Por último, ambas kinesiólogas hicieron un pedido especial para la comunidad y es que todos los que aún no lo han hecho, se vacunen. “Desde que comenzaron las campañas, la gente mayor de 60 años ya no llega al hospital, las personas que están internadas, en su mayoría, son gente joven que no están vacunadas. Yo diría ‘vacunate’, que lo hagan por los que se fueron y no tuvieron esa posibilidad”, cerraron.

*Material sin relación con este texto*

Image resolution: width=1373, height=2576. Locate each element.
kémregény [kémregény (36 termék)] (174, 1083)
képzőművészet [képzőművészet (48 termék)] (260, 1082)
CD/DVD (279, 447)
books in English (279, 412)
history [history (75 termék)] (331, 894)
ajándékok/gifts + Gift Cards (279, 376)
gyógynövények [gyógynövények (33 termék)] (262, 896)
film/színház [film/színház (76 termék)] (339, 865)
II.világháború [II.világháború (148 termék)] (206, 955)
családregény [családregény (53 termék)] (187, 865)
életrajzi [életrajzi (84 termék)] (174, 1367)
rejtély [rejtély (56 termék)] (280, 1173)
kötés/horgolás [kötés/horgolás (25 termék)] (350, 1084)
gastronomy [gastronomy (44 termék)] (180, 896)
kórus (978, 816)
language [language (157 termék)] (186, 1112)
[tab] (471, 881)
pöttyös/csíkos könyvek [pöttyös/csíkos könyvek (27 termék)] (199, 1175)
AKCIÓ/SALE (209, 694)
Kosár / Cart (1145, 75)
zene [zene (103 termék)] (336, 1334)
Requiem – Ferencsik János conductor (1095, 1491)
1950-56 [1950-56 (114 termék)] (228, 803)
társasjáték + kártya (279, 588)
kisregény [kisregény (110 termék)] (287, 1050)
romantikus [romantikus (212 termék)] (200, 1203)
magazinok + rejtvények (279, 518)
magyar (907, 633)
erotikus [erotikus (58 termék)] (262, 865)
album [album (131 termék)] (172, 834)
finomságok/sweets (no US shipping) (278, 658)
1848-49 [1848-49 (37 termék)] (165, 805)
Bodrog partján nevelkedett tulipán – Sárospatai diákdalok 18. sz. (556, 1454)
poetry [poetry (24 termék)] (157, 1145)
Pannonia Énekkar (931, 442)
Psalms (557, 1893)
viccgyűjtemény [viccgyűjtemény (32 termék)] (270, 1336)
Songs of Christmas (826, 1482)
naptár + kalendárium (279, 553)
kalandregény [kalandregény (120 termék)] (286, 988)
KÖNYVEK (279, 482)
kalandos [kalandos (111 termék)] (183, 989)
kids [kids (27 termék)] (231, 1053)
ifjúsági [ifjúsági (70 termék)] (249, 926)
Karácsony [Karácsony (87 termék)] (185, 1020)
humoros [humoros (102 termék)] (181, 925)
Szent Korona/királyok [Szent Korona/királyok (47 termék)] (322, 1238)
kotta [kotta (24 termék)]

Un mejor equipo de personas

Consultada sobre cómo sobrelleva el equipo todo lo que ha transitado –y lo que resta- de la pandemia, la jefa del servicio reconoce: “Hoy te puedo decir que no soy la misma persona que hace un año atrás, no soy la misma profesional, creo que soy mejor persona. Ceo que todos nos convertimos en mejores personas, en más empáticos. Se valoran otras cosas, nos dimos cuenta que las individualidades no sirven, nos unimos como grupo y trabajamos todos juntos”.

Analía Griotti, Adriana Scienza, Marcelo Tessio, Gonzalo Vignolo, Nicolás Cravero, Eugenia Martelli, Lucia
Bianco, Jesica Jara, Laura Breuza, Ana Bianciotti y Belén Gambino, conforman el equipo de profesionales.